— BEGIN —

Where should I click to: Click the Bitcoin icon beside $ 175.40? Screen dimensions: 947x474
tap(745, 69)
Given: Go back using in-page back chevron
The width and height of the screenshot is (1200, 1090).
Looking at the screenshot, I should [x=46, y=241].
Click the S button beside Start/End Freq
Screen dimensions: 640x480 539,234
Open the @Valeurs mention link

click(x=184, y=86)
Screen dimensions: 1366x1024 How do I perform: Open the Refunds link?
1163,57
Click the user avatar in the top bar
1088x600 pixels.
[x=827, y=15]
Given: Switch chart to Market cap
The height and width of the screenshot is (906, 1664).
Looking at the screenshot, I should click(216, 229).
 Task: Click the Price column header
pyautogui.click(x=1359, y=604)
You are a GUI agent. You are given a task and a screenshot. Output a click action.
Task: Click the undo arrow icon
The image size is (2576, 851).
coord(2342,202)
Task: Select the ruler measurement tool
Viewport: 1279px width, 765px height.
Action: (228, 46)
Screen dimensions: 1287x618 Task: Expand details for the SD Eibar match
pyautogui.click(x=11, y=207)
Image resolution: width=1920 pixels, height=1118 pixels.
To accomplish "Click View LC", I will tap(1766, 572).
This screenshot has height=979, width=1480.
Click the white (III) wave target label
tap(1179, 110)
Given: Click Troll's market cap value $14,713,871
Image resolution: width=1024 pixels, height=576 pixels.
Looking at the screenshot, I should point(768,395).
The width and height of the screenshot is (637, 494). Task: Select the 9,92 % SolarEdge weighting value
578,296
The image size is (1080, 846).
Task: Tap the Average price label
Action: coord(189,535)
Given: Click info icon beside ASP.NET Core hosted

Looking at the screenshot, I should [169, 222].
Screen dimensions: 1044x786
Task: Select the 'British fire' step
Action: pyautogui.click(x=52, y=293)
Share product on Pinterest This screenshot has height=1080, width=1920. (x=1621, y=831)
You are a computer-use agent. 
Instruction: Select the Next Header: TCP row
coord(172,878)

— END —

Copy out the entire listing above line for line, with nothing changed.

#### Exercise result:
Where should I click to: Click the Bitcoin icon beside $ 175.40? Screen dimensions: 947x474
tap(745, 69)
Given: Go back using in-page back chevron
The width and height of the screenshot is (1200, 1090).
Looking at the screenshot, I should [x=46, y=241].
Click the S button beside Start/End Freq
Screen dimensions: 640x480 539,234
Open the @Valeurs mention link

click(x=184, y=86)
Screen dimensions: 1366x1024 How do I perform: Open the Refunds link?
1163,57
Click the user avatar in the top bar
1088x600 pixels.
[x=827, y=15]
Given: Switch chart to Market cap
The height and width of the screenshot is (906, 1664).
Looking at the screenshot, I should click(216, 229).
 Task: Click the Price column header
pyautogui.click(x=1359, y=604)
You are a GUI agent. You are given a task and a screenshot. Output a click action.
Task: Click the undo arrow icon
The image size is (2576, 851).
coord(2342,202)
Task: Select the ruler measurement tool
Viewport: 1279px width, 765px height.
Action: (228, 46)
Screen dimensions: 1287x618 Task: Expand details for the SD Eibar match
pyautogui.click(x=11, y=207)
Image resolution: width=1920 pixels, height=1118 pixels.
To accomplish "Click View LC", I will tap(1766, 572).
This screenshot has height=979, width=1480.
Click the white (III) wave target label
tap(1179, 110)
Given: Click Troll's market cap value $14,713,871
Image resolution: width=1024 pixels, height=576 pixels.
Looking at the screenshot, I should point(768,395).
The width and height of the screenshot is (637, 494). Task: Select the 9,92 % SolarEdge weighting value
578,296
The image size is (1080, 846).
Task: Tap the Average price label
Action: coord(189,535)
Given: Click info icon beside ASP.NET Core hosted

Looking at the screenshot, I should [169, 222].
Screen dimensions: 1044x786
Task: Select the 'British fire' step
Action: pyautogui.click(x=52, y=293)
Share product on Pinterest This screenshot has height=1080, width=1920. (x=1621, y=831)
You are a computer-use agent. 
Instruction: Select the Next Header: TCP row
coord(172,878)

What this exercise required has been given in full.